**Work required:** Search the entries below for "Enable Поиск по всем папкам checkbox". Give that line and all the lines after it again, exactly, through the last, without pictures.

**Data for review:**
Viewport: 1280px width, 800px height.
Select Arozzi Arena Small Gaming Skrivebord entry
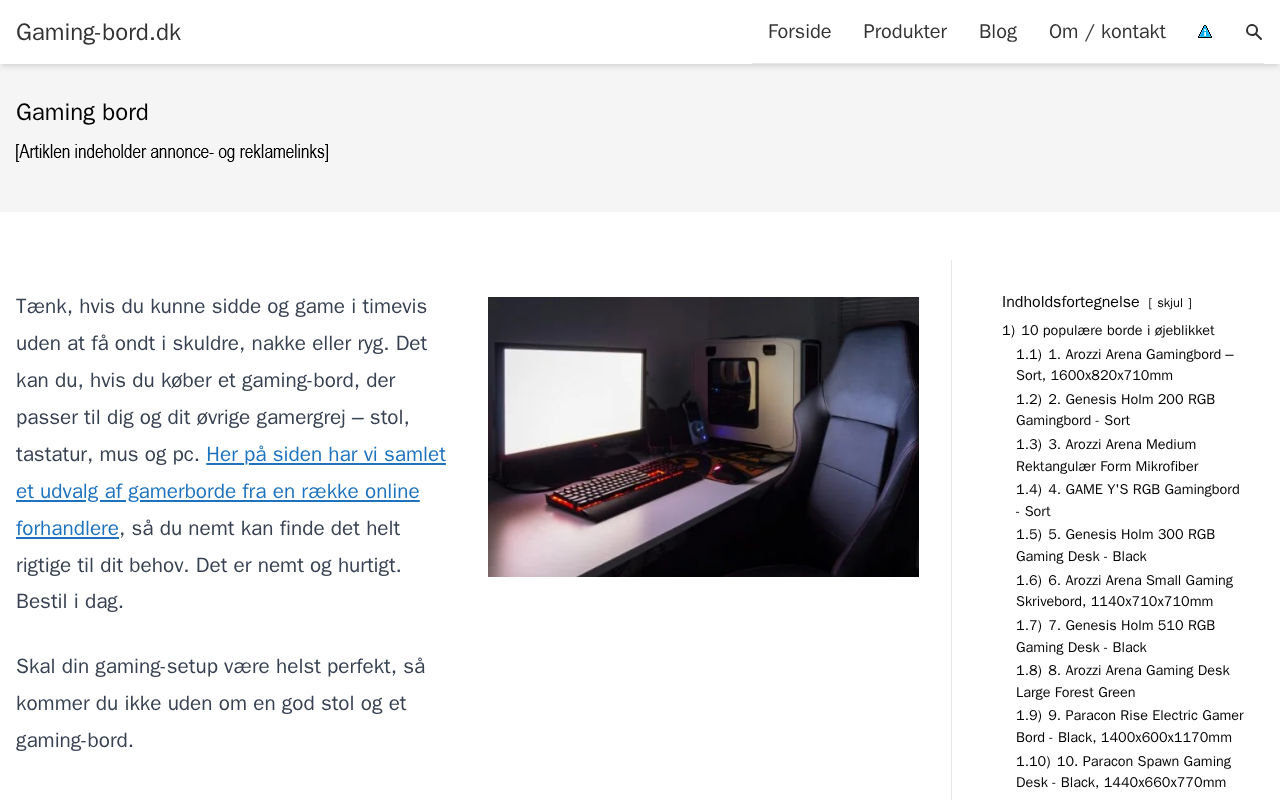coord(1124,591)
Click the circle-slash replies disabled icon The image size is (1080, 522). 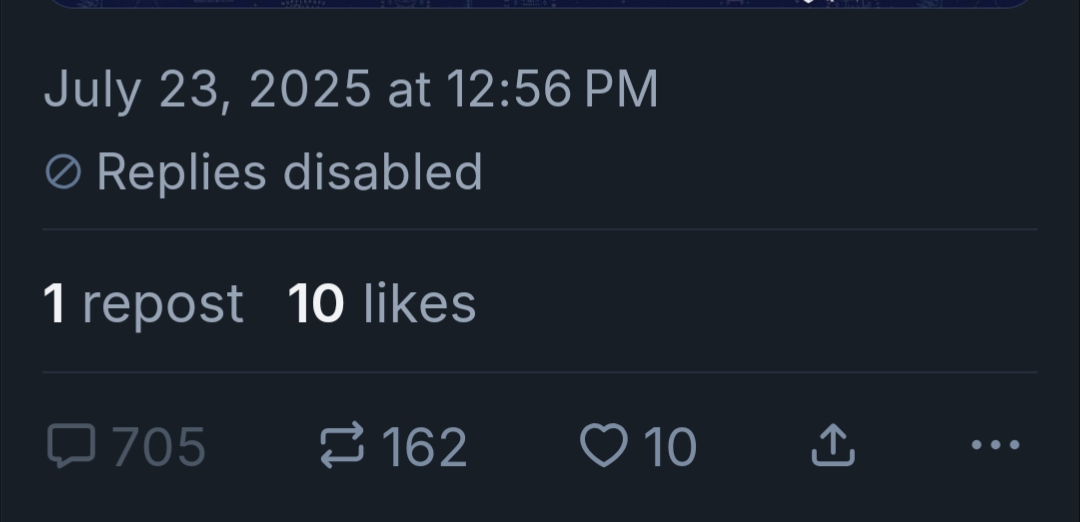63,173
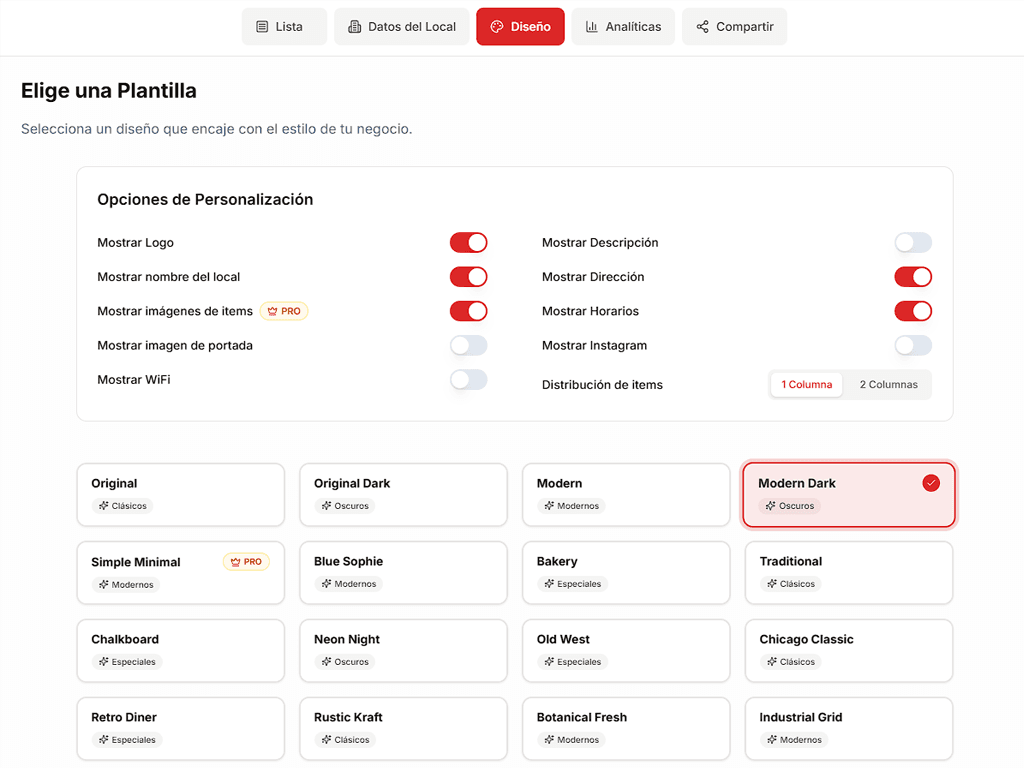Disable the Mostrar Logo toggle
The image size is (1024, 768).
pyautogui.click(x=468, y=243)
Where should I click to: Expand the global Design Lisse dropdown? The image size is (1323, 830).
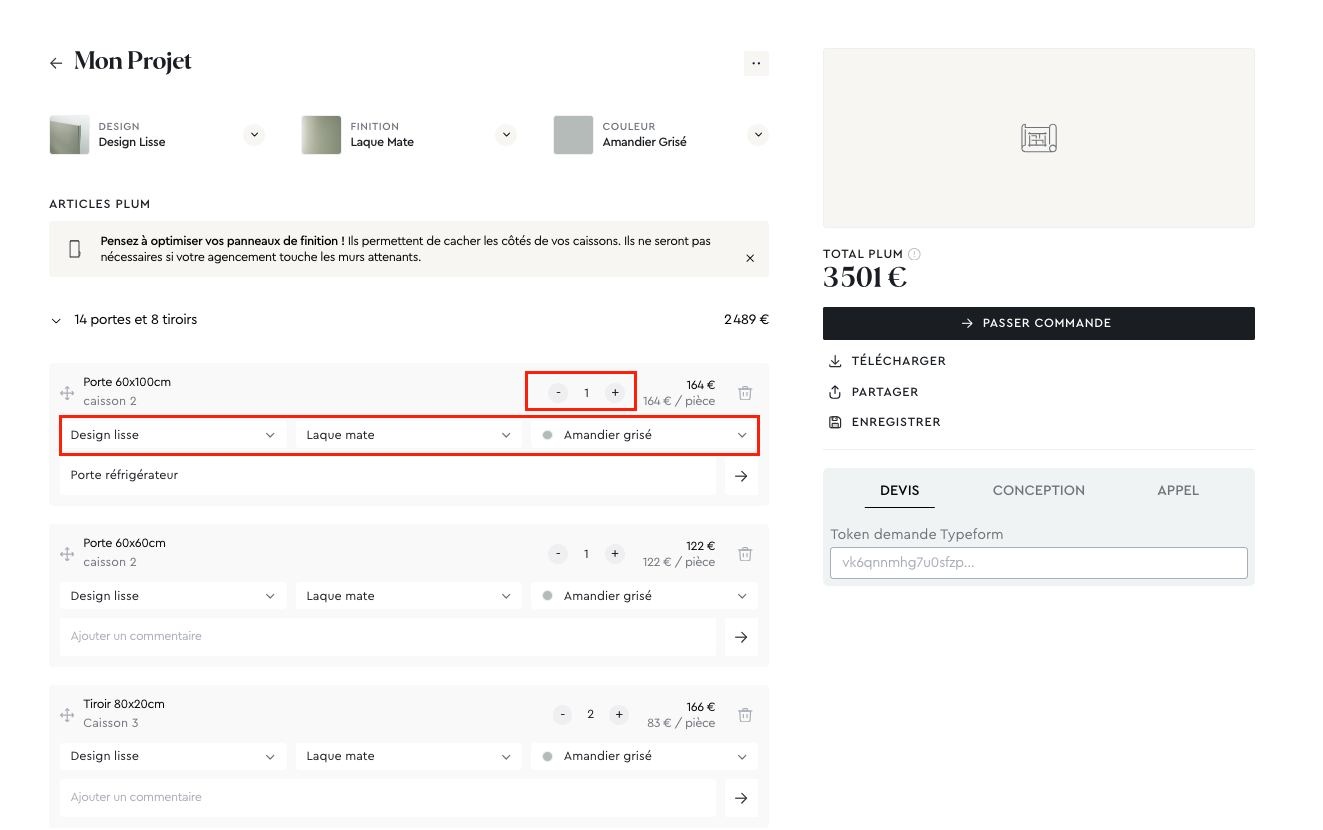254,135
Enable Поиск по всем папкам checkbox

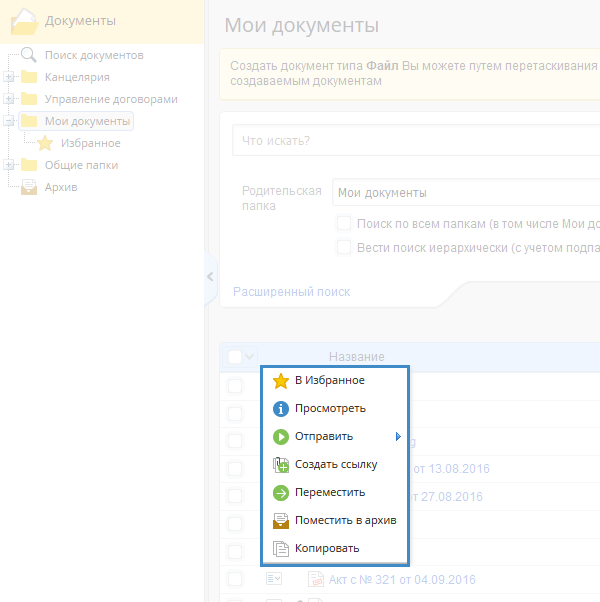(x=344, y=224)
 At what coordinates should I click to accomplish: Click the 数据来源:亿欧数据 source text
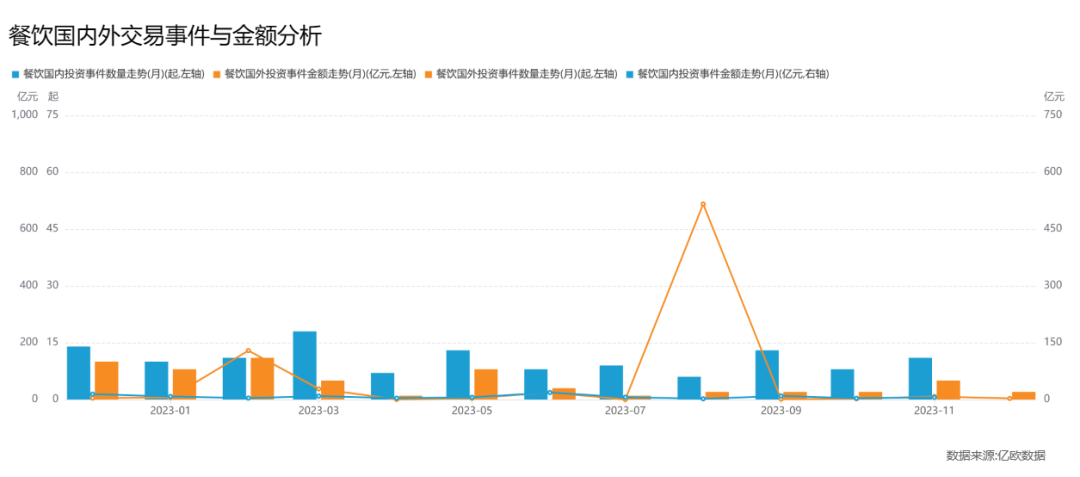995,456
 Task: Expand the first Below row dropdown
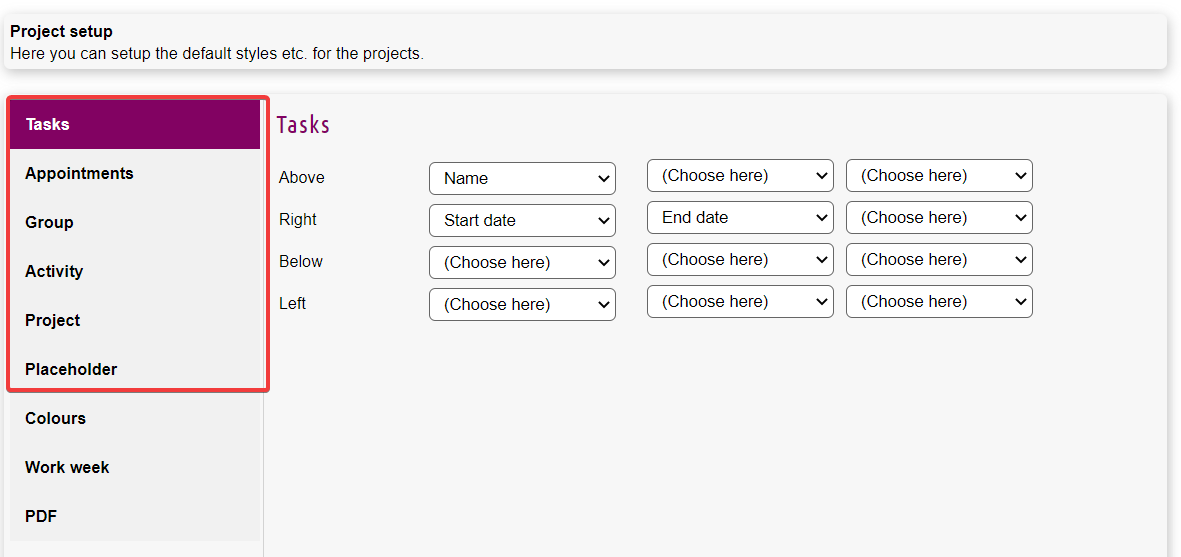[522, 263]
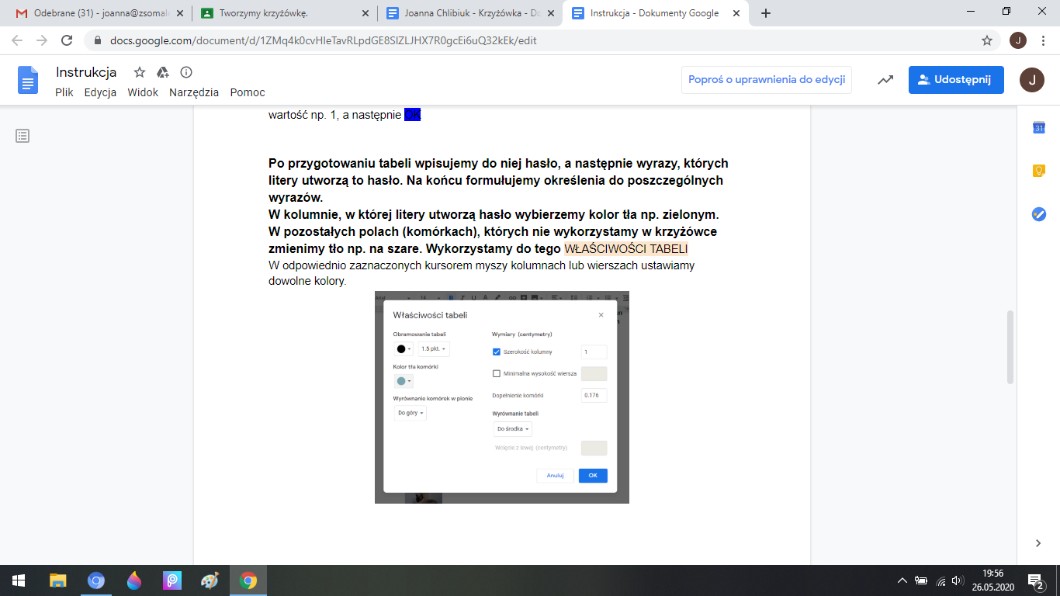Click the cell background color swatch

click(x=402, y=381)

**Response to this task:**
Enable Поиск по всем папкам checkbox

(x=344, y=224)
 At what coordinates should I click to accomplish: Click the 数据来源:亿欧数据 source text
995,456
 Task: Expand the first Below row dropdown
[522, 263]
Click the cell background color swatch

click(x=402, y=381)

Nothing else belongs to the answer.